_Text block_:
━━━━━━━━

Also, we should not restrict natural landmarks to specific objects due to the changeable environment; in other words, even if they change to some extent or adopt another form, a robot should still be capable of recognizing them using a visual sensor. In order to achieve our goal, we solve the problem of general object recognition in a real environment.

The BoW (Bag of Words) model is effective arithmetical means of general object recognition because of its simple strategy and robustness for determining an object’s position and deformation in an image. However, as each feature is independent of the others in it, there is no spatial relationship to consider whereas such relationships among features could be useful for describing the internal structures of objects or highlighting the importance of their contextual visual information. Although research on this theme is becoming more and more popular[11-19], there is still room for improvement.

In this paper, we propose a novel extended BoW method which works in the following statistical way. A multi-dimensional vector is used to describe an image with all its elements divided into two parts: one describes its local features; and the other is the spatial relationships among them. Then, we use the SVM (Support Vector Machine) classifier to train our model to obtain discriminant functions and, taking real time into account, GPU (Graphic Processing Unit) acceleration arithmetic to speed up image processing. Finally, this method is successfully applied to indoor mobile robot navigation.

2 Building Model of Environment

Building a model of the environment aimed at planning a path for a mobile robot involves feature extraction and information representation.

It is not necessary for many biological systems, such as those of human beings, butterflies and bees, to obtain precise distance information when perceiving their environments through their visual systems as they navigate by remembering some key landmarks based on qualitative analysis.

Based on the method proposed in [5], we design a hand-drawn map for guiding a robot’s navigation with the advantage that we do not need to input detailed environmental information into the robot and enables our navigation model to handle dynamic situations, such as when some landmarks change often or a person walks without stopping around the robot. We require only the starting point and orientation of the robot, the route and its approximate physical distance, and rough estimates of the locations of landmarks the robot might encounter during navigation.

Our novel extended BoW model for general object recognition proposed to overcome the challenge of recognizing natural landmarks is discussed in the next section.

3 Recognition of Landmarks

Recognizing different objects which belong in the same category and filtering complex backgrounds are the most difficult problems that might be faced in the course of general object recognition in a real environment. Every determinate object has its own characteristics, such as local parts and spatial relationships with others. While a human being can understand the advanced semantic features of a picture, a computer can comprehend only the raw information in an image. However, it is still very helpful to refer to the human vision system because the course of general object recognition is analogous to a human’s judgment, that is, firstly, descriptors of general objects are established, then their categories determined through machine learning and, finally, the learned model used to classify and recognize new objects[20].

━━━━━━━━

_Excerpted data_:

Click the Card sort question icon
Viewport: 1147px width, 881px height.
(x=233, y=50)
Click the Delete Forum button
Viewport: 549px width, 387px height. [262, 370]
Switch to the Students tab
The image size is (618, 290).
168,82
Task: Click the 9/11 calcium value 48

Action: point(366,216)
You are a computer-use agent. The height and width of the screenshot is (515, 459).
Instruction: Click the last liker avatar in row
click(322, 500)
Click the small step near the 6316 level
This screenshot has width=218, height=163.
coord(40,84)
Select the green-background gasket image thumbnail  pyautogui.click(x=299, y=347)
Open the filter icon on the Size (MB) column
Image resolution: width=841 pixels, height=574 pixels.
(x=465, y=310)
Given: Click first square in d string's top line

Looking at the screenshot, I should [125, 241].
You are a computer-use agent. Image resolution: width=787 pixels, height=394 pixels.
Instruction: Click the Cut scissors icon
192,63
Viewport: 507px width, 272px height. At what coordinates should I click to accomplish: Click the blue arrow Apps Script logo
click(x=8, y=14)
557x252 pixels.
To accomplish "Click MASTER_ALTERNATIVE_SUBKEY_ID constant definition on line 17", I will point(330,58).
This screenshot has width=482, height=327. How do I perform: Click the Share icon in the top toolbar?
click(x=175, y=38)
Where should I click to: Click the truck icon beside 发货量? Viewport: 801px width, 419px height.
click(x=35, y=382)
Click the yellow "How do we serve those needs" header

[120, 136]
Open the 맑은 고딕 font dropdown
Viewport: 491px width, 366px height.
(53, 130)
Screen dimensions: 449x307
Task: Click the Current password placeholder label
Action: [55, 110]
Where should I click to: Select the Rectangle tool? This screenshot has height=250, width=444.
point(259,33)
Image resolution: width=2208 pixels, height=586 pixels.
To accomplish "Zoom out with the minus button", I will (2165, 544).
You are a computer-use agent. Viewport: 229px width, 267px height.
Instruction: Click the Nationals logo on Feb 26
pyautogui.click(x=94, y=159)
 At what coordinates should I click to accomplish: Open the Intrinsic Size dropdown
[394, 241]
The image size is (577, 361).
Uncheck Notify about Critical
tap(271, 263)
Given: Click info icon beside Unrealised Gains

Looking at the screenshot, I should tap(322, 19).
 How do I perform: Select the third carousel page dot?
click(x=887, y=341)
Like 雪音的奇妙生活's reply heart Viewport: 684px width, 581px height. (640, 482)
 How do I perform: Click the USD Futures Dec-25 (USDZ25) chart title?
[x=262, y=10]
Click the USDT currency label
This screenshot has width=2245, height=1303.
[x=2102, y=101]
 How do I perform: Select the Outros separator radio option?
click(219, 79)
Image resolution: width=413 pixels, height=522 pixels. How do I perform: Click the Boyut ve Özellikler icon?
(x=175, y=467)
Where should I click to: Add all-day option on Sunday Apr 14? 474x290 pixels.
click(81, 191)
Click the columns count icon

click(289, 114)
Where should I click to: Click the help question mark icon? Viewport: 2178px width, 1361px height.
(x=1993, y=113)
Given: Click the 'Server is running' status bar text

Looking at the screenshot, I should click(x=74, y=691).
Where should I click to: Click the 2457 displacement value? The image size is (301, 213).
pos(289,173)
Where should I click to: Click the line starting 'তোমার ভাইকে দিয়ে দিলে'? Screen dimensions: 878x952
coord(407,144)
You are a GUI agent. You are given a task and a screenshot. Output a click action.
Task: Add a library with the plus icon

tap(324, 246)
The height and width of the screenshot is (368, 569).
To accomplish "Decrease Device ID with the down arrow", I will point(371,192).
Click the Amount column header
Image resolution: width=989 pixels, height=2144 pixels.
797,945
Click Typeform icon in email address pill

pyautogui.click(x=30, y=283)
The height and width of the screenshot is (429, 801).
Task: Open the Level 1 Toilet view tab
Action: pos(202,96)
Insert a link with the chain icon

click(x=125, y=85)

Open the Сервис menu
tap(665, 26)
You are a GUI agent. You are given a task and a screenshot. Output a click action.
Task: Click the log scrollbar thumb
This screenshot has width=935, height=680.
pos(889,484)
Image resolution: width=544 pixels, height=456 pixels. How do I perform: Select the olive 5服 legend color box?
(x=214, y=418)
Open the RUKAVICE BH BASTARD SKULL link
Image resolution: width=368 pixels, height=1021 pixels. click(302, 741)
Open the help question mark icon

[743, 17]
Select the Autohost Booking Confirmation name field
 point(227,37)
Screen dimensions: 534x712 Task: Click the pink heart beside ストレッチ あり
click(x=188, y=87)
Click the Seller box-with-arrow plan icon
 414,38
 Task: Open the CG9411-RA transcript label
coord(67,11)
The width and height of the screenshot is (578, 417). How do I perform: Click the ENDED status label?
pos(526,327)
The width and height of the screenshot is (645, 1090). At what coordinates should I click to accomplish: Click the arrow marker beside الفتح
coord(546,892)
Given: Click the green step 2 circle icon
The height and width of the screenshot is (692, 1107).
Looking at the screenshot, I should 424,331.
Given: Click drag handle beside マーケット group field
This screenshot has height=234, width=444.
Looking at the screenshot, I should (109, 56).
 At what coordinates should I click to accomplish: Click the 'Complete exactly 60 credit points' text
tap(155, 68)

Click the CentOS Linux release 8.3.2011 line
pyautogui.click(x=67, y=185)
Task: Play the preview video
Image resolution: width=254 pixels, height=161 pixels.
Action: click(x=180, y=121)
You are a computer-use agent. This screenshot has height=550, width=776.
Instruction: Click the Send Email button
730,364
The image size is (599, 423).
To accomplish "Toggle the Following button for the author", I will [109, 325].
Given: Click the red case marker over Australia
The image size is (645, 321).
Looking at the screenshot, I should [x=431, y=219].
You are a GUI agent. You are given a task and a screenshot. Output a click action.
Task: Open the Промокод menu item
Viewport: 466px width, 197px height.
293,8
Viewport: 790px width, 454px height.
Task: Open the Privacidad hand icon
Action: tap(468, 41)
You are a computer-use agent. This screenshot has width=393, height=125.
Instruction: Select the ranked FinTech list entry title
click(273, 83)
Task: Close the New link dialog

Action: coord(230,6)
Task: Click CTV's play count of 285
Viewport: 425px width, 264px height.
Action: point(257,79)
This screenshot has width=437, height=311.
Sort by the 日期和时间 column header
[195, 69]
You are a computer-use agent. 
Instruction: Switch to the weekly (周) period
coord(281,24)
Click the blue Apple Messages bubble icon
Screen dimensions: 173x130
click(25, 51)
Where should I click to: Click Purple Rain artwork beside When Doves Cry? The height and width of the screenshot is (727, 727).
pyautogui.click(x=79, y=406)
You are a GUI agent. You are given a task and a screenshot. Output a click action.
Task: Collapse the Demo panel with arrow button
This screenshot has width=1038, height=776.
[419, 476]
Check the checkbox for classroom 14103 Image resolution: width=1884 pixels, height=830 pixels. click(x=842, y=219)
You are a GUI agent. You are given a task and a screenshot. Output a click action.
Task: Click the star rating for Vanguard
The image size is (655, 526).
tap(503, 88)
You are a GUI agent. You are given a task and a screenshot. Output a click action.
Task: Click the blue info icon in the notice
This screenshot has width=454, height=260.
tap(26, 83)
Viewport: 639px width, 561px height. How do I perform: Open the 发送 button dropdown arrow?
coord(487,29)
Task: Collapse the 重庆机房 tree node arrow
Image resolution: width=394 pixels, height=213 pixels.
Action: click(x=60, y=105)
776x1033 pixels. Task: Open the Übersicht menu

━━━━━━━━

_Task 1_: In the text on landmark recognition for robot navigation, which classifier trains the proposed model?
_Task 2_: Continue the text on landmark recognition for robot navigation from its final sentence onward.
The entries play no role in any of this.

_Written reply 1_: The SVM (Support Vector Machine) classifier.

_Written reply 2_:
3.1 Overview of recognition algorithm

The method proposed in this paper, the framework of which is presented in Fig.1, follows the principle of general object recognition, that is, firstly, it describes an image, then learns the object model and, finally, classifies objects.

Fig.1 Framework of extended BoW model.

3.2 Building vision code library

In 1999, Professor G. David[21]proposed the SIFT (Scale-invariant Feature Transform) algorithm based on the scale space, which is invariant in terms of translation, rotation and zoom, and then improved it in 2004[22]. It is widely used for object recognition, and has a very strong image-matching capability with the following general characteristics.

a) A SIFT feature is a local feature of an image which remains invariant of translation, rotation, zoom, illumination, occlusion and noise and even maintains some degree of stability with a change in vision and affine transformation.

b) It has an abundance of information which is very helpful for fast and accurate image matching.

c) It is fast which may satisfy the real-time requirements of image matching after optimization.

d) It has strong extendibility which may be associated with other feature vectors.

Therefore, in this paper, we choose the SIFT algorithm to detect key points; for example, if we want to construct a code library of cars, first we choose pictures of different cars from different views and then detect key points using this algorithm.

After completing feature detection, we need to establish a vision code library using the large number of ‘words’ we obtain from detecting many images. However, as some SIFT descriptors are similar to those of other algorithms, it is necessary to cluster these vision words. K-means is a common clustering method[23]which aims to group elements in K centers according to the distance between an element and a center, and obtain the clustering centers based on continuous iterations; for example, if the elements for clustering are (x1,x2,x3,…,xn-1,xn) and every element is ad-dimensional vector, they are expected to cluster into K sets according to the sum of their minimum average variances (s={s1,s2,s3,…,sk-1,sk}) as:

(1)

whereμiis the average ofsi[25].

Based on experience, we adoptk= 600 and complete the construction of a vision code library in which every code is a 128-dimension SIFT description vector after K-means clustering.

3.3 Pre-processing images

As a computer can understand only raw information, acquiring an advanced meaning that reflects an object’s appearance is the major difficulty of general object recognition.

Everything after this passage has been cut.